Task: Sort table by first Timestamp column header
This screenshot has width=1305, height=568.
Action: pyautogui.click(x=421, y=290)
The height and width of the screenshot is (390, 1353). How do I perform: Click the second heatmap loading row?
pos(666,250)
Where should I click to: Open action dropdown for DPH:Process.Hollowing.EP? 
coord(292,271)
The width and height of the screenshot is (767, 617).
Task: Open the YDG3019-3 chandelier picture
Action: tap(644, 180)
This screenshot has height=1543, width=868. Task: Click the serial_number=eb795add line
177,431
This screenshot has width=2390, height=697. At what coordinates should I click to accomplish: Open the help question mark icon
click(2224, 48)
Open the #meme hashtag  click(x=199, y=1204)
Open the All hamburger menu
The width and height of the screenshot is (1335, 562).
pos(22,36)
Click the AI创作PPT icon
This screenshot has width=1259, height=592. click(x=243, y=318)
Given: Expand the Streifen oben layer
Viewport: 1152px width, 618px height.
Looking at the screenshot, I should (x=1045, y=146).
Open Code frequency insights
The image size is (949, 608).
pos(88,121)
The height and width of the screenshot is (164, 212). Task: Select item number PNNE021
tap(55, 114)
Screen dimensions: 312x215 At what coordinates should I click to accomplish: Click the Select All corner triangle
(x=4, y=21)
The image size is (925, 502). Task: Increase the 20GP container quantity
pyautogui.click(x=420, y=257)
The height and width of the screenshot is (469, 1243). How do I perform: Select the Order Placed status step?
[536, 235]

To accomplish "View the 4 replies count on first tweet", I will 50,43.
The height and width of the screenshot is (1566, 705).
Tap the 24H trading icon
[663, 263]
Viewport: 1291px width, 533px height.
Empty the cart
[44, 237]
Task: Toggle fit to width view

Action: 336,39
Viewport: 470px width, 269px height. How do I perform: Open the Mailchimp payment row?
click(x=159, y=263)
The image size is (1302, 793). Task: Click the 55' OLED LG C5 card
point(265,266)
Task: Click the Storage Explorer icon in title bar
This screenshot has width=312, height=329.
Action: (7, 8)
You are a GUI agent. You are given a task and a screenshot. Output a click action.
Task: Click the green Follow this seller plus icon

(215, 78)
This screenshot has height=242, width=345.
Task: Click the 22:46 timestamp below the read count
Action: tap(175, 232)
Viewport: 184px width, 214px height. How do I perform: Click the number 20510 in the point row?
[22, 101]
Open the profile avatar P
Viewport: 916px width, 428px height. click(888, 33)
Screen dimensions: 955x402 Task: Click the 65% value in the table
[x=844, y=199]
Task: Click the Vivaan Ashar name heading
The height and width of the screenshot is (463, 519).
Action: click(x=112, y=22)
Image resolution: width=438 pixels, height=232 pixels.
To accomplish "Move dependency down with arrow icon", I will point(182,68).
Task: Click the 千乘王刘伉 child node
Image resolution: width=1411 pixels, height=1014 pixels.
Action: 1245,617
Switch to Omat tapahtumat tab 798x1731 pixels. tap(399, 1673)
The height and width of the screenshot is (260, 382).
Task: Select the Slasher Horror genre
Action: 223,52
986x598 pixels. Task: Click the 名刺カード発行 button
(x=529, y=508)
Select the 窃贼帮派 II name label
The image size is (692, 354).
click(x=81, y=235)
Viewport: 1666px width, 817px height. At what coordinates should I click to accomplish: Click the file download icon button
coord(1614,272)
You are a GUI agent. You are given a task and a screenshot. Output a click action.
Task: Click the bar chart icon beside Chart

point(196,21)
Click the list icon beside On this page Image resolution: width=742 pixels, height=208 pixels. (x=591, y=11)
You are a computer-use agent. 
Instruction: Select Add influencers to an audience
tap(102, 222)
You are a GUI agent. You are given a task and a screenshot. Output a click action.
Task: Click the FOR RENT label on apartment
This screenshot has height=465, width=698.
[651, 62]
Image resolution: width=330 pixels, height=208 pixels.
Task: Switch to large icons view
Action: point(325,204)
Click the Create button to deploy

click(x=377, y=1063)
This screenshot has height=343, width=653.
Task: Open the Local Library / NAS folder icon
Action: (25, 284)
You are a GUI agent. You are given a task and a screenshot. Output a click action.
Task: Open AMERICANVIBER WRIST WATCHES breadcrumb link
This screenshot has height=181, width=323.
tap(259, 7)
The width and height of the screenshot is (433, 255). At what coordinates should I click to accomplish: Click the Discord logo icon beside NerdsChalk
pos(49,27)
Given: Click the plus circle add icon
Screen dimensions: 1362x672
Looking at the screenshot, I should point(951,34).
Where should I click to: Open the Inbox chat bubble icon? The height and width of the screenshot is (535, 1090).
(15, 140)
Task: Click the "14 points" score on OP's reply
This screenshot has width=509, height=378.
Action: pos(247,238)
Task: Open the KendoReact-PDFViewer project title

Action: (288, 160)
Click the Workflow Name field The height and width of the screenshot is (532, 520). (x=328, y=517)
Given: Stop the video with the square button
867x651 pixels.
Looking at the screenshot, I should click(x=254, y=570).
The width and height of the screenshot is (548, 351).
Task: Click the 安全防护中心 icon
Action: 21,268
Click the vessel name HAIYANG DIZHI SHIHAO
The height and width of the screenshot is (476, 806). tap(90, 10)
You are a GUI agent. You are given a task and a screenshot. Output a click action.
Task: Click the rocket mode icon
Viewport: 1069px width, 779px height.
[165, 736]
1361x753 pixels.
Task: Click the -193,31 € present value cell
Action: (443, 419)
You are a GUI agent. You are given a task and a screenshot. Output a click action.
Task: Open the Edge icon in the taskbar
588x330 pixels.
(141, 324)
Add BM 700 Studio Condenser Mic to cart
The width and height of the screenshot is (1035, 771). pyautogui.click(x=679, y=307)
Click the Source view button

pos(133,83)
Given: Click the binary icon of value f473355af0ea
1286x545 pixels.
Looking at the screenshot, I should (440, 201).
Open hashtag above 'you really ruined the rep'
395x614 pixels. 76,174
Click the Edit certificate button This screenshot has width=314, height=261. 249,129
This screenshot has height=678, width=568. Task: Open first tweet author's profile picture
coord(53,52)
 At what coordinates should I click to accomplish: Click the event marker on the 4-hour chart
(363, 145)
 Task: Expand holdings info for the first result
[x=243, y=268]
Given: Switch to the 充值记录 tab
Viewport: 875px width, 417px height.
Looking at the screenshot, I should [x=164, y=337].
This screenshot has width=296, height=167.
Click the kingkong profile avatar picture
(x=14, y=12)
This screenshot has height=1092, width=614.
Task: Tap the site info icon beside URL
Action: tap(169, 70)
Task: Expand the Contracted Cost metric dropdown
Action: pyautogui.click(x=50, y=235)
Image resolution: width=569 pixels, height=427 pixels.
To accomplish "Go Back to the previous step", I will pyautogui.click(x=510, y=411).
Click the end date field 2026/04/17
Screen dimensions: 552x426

- **Exercise brief**
Please print exactly the lines of the entries above, beginning with the line that contains "This screenshot has width=296, height=167." and ending with the last line.

- **Answer space**
This screenshot has width=296, height=167.
Click the kingkong profile avatar picture
(x=14, y=12)
This screenshot has height=1092, width=614.
Task: Tap the site info icon beside URL
Action: tap(169, 70)
Task: Expand the Contracted Cost metric dropdown
Action: pyautogui.click(x=50, y=235)
Image resolution: width=569 pixels, height=427 pixels.
To accomplish "Go Back to the previous step", I will pyautogui.click(x=510, y=411).
Click the end date field 2026/04/17
Screen dimensions: 552x426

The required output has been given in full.